__Your goal__: Transcribe the data verbatim, beginning with the line that contains "Given: Click the single-up" and continuing through the line that contains "Screen dimensions: 823x674 [361, 242]", both lines included.

__The input__:
—————
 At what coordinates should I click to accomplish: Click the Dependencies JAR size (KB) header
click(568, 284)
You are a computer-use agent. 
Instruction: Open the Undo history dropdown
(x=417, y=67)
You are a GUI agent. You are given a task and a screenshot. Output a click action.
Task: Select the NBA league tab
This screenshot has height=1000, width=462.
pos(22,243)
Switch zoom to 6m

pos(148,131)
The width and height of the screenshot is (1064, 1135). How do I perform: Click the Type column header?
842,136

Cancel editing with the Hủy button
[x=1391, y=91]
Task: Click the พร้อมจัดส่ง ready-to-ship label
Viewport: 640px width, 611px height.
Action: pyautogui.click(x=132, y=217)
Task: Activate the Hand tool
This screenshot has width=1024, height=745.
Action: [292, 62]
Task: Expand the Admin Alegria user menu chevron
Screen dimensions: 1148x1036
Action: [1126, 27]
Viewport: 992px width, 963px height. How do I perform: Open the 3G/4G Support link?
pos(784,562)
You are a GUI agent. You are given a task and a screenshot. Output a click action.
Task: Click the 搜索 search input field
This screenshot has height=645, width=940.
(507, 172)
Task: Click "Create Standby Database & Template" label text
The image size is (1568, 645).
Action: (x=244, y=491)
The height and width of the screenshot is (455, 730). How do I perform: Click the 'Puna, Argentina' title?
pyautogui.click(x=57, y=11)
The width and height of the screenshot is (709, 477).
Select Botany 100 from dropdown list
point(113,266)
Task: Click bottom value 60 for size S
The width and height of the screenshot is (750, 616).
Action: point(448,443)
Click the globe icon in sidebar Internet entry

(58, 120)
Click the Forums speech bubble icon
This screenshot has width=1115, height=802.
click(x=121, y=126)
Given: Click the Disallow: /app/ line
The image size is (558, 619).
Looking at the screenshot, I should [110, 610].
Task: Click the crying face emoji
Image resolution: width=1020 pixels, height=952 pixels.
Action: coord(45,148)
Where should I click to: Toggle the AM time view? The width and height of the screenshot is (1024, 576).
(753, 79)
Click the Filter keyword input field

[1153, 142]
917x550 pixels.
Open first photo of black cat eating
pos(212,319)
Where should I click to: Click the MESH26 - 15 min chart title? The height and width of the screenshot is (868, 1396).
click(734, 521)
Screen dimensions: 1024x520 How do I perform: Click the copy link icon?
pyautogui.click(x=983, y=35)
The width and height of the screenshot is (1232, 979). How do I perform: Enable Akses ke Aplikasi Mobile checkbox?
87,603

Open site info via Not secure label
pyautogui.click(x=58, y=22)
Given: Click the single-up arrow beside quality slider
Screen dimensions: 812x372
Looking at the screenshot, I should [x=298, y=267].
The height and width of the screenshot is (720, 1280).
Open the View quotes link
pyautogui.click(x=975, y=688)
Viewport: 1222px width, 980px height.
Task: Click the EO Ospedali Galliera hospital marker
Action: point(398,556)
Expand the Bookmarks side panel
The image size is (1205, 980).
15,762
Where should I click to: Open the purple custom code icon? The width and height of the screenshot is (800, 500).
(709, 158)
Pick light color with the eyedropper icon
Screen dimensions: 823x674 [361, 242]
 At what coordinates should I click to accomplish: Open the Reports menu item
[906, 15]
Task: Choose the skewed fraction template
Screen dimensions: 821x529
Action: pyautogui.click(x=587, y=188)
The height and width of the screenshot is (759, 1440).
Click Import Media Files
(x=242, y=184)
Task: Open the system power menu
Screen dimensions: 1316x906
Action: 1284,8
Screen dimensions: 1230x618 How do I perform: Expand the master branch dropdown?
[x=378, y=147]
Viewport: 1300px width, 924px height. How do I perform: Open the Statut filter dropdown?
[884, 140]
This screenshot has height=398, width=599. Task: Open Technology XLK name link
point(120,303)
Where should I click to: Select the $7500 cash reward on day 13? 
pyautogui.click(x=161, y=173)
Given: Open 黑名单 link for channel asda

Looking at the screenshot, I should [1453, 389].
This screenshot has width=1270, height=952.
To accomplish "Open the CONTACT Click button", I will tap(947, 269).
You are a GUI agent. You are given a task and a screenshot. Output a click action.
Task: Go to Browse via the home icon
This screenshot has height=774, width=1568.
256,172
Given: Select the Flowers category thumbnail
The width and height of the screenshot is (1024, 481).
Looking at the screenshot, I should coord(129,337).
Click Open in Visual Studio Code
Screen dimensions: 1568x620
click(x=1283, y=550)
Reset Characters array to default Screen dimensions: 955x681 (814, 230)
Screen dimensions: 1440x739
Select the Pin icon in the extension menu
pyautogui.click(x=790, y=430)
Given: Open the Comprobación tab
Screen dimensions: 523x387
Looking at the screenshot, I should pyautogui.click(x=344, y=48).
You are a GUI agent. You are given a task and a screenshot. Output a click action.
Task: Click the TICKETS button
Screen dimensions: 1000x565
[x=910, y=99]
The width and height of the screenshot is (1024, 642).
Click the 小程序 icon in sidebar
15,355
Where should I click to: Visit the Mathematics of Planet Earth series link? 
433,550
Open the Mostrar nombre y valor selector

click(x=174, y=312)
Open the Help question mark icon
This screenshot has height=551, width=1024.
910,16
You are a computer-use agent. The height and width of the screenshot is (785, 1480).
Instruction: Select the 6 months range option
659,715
—————
__Response to this task__:
Given: Click the single-up arrow beside quality slider
Screen dimensions: 812x372
Looking at the screenshot, I should [x=298, y=267].
The height and width of the screenshot is (720, 1280).
Open the View quotes link
pyautogui.click(x=975, y=688)
Viewport: 1222px width, 980px height.
Task: Click the EO Ospedali Galliera hospital marker
Action: point(398,556)
Expand the Bookmarks side panel
The image size is (1205, 980).
15,762
Where should I click to: Open the purple custom code icon? The width and height of the screenshot is (800, 500).
(709, 158)
Pick light color with the eyedropper icon
Screen dimensions: 823x674 [361, 242]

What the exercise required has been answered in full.